Project description:Bronchopulmonary dysplasia (BPD) is a lung disease in premature infants characterized by impaired pulmonary development which persists into later life. While advances in neonatal care have improved survival rates of premature infants, cases of BPD haves been increased. Therapeutic options are limited for prevention and treatment. This study was designed to explore the relationship between gestational age (GA), birth weight and estímate blood cell-type composition in premature infants and to elucidate early epigenetic biomarkers associated with BPD. Cord blood DNA from preterm neonates that went on to develop BPD (n = 14) or not (nonBPD, n = 93) was applied to Illumina 450K methylation arrays.

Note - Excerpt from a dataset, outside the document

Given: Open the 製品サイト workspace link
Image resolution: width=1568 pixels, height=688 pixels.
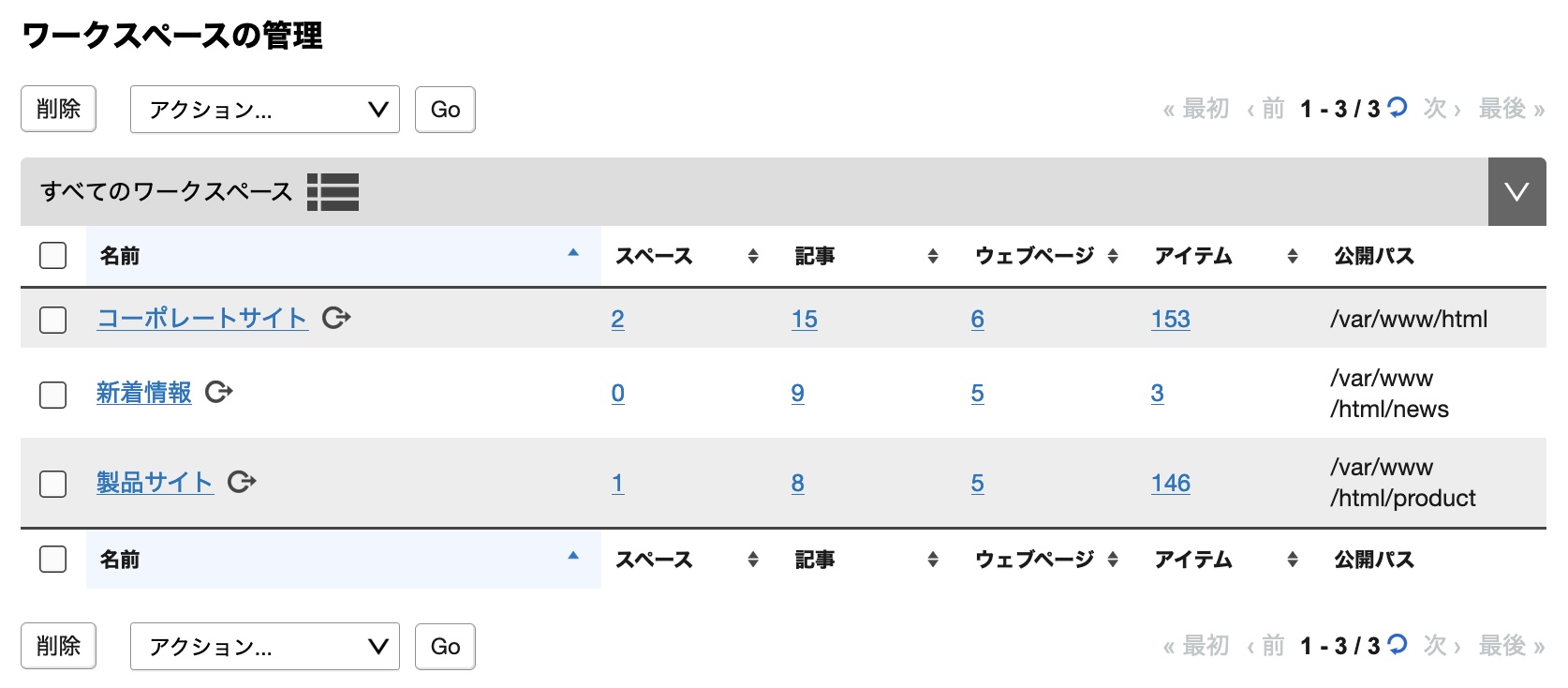Looking at the screenshot, I should (155, 483).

Using DNA methylation analysis of cord blood DNA, we investigated association of GA and birth weight with the estimated distribution of cord blood cell types, particularly the nucleated red blood cell (NRBC) in a pilot-size cohort of preterm infants with or without BPD. We describe changes in methylation-based estimates of blood cell-type composition in relation to GA and birth weight. After adjusting for covariates (GA, birth weight, cell type proportions, etc.) we identify differentially methylated CpGs and genes associated with BPD.